Nothing is more haunting than being betrayed by love. Nothing is more painful than heartbreak. 

Within each wounded heart, there is this lingering hesitation of committing and falling in love. No one wants to fall in love again just to end up being broken like their past. Due to the fear of getting hurt, we tend to build walls to protect ourselves from the pain. Some, may build walls just enough to let others in, while some will build walls too high that will make it nearly impossible for anyone to enter. This behaviour is determined by how much pain a person suffered after a breakup. The ones who built low walls suffered minimal pain, while the ones who built the highest walls suffered the most pain. Regardless of how much pain one suffered, any pain of love is still an excruciating pain. This pain will live deep within each brokenhearted soul and this will remind them not to fall too fast or to fall too much. 

Each relationship we invest ourselves in will have the potential of becoming our “forever”, while some will become a life lesson. Unsuccessful relationships will strengthen us, but it will also change the way we love. As a person, we will learn to protect ourselves because of our fear of getting hurt again. At the same time, our past relationships will also teach us how to be a better partner and lover. After going through a rough history with love, a beautiful mix of fear and desire will sprout within your heart. Fear of being in love and the desire of being loved once again. This unexplainable mix of emotions varies for each individual. Some will want to find love again as soon as possible to replace the pain. Some will want to avoid love as much as possible in order to protect themselves from suffering pain again. Some will be right in between.

You will never love like your old love was, you will only love better for the next. 
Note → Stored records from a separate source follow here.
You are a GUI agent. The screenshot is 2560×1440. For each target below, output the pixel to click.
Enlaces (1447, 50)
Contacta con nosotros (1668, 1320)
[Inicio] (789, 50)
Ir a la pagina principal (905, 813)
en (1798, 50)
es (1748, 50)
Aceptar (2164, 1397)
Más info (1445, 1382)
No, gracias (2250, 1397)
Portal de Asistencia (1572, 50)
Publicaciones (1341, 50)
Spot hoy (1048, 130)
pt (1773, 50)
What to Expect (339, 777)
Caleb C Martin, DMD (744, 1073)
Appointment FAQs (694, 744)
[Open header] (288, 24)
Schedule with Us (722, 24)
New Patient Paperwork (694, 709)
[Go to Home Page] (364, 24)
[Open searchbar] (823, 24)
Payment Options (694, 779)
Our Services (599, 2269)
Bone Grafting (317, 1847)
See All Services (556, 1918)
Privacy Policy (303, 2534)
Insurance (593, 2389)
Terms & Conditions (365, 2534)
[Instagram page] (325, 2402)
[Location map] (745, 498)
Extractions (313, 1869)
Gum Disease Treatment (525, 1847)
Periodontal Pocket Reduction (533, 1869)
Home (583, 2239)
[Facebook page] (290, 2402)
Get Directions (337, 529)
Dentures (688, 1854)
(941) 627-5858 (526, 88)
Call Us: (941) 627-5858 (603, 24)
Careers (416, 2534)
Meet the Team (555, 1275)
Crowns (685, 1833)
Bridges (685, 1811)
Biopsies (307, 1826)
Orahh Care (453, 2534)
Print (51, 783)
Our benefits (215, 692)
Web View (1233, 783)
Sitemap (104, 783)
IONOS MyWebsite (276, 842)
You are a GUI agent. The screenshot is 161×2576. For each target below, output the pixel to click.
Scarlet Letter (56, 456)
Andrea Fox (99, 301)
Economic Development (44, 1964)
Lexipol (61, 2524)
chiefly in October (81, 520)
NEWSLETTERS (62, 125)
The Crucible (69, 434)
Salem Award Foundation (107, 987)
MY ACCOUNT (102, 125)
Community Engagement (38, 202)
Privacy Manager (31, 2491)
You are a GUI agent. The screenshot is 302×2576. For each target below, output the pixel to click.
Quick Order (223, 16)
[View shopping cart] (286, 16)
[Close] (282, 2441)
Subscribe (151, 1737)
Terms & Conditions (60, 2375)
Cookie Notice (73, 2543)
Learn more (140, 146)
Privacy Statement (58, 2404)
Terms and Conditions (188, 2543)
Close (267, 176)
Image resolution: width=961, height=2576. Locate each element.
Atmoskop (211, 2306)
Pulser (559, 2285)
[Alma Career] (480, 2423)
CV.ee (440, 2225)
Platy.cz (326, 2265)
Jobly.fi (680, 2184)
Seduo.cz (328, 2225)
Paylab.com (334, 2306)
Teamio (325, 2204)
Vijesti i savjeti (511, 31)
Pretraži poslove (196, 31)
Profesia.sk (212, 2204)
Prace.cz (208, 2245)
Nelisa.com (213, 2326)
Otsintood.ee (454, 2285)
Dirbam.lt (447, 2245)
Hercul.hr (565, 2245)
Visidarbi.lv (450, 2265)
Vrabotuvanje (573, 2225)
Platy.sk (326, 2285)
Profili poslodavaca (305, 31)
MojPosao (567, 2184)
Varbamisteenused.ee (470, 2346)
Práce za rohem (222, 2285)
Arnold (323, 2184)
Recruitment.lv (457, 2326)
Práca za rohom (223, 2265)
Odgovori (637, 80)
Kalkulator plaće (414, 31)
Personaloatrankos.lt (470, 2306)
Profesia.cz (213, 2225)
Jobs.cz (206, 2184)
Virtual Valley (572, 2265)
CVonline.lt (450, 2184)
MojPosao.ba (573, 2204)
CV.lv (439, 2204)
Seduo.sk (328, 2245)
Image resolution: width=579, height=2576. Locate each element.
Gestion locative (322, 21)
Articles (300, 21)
To the ones who will purposefully avoid being in love, they’re the ones who suffered the most heartache. Thus, their hearts had grown too cold and unwelcoming. I believe that those cold hearts still possess the potential of loving once again. It will be difficult to give warmth to a frozen heart…. but once the right individual comes along, the ice on the surface will slowly begin to melt. All you need to do is to wait for the right one and allow yourself to fall in love once again. Someday, the right person will make every heartache you suffered worthwhile.

In my personal experience, I had gone through a dark and miserable heartbreak once. This blog was created due to that awful experience. I started to share my heartbreak as a public display of my anger on love. At some point, I was consumed more of hatred than love. At some point my heart was so cold, it was infeasible to find warmth. However, deep down within me, regardless of how broken my soul was I still believed that someone out there will be deserving of my love. I knew I will fall in love again. I knew I had the potential of loving someone unconditionally just like that person would reciprocate my love. There may be fears of getting hurt still existing within me, but I know for certain that I must try to let someone in once more. I know for certain that my fear should not affect my happiness. I needed to allow myself to find someone with the potential of becoming my “forever”. I needed to let someone in.

I had my own share of fears of falling in love again, but those fears were not enough to deny someone in…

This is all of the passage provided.